London, Wednesday, 2 February 2022 -
The European Commission passed a law on Wednesday that designates gas and nuclear projects as "green" for investment, provoking questions about the EU's commitment to climate change.
At a news conference, EU Commissioner for Finance Mairead McGuinness announced a modification to the European Commission's transparency tool, taxonomy, which adds certain gas and nuclear activities to the list of ecologically sustainable economic activities.
McGuinness termed it "another step toward a climate-neutral economy" and justified the categorization controversy, calling it a "imperfect" way to achieving "a low-carbon future powered by renewable energy."
Gas and nuclear operations, she said, can only be included in the taxonomy if they contribute to the transition to climate neutrality under "strict criteria."
Nuclear activities must meet stringent environmental and safety requirements, while gas projects can only be permitted if they help to move away from highly polluting coal plants and toward renewables, she explained.
Since the taxonomy transparency system was intended to attract more money for registered companies, the revisions are expected to influence private investors across the EU.

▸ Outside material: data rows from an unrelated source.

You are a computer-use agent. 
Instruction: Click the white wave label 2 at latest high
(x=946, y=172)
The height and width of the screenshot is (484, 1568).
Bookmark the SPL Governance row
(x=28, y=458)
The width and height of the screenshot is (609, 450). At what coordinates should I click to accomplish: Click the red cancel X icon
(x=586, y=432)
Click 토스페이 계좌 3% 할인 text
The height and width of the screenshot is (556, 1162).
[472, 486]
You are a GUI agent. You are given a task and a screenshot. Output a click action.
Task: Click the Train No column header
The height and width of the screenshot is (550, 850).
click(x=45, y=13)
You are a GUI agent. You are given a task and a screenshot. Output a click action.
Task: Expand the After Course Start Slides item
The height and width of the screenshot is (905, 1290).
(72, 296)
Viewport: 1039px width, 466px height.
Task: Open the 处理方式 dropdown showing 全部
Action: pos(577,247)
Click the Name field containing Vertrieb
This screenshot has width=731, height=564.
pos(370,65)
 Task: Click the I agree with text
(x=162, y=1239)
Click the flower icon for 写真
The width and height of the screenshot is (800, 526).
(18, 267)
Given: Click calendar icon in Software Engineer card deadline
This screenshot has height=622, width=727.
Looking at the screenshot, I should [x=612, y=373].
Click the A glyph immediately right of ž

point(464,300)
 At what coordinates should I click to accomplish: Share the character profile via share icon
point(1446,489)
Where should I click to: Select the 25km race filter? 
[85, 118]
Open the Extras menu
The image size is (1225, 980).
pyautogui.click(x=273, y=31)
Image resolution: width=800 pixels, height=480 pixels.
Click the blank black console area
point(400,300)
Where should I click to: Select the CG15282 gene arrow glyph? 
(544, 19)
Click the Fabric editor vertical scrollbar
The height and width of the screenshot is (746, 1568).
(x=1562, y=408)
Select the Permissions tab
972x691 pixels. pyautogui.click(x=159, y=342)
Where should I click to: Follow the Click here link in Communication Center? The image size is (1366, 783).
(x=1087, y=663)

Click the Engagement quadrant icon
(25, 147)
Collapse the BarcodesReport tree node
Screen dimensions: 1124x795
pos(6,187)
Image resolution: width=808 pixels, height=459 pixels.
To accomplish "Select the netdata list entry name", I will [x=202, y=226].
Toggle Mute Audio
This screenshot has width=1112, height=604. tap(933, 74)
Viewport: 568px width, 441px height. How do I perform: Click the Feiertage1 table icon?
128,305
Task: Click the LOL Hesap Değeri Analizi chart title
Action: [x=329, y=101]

Greenwashing is being criticized.
Several EU politicians, including those from Luxemburg, the Netherlands, Austria, Denmark, and Sweden, have spoken out against the amendment during its preparations, claiming that designating fossil fuels as sustainable goes against the spirit of the Green Deal project and the original rule.
The European Commission has also been chastised for passing the contentious proposal through a legal process that necessitates an absolute majority of EU legislators or at least 20 of the 27 member states to veto it.
The European Commission, led by Ursula von der Leyen, was appointed in 2019 with the goal of combating climate change and moving the EU to carbon neutrality by 2050.
In 2020, the EU executive body implemented the so-called taxonomy regulation, which established a classification system for ecologically friendly economic activity as part of the EU administrative body's European Green Deal project.
The regulation's goal was to direct private funds into environmentally friendly economic investments while also preventing companies from "greenwashing" (pretending to be environmentally friendly) by defining exactly what activities qualify as sustainable.
At the same time, major countries such as France, which gets 70% of its energy from nuclear power plants, and Germany, which just finished building the Nord Stream II gas pipeline, have backed the adjustments.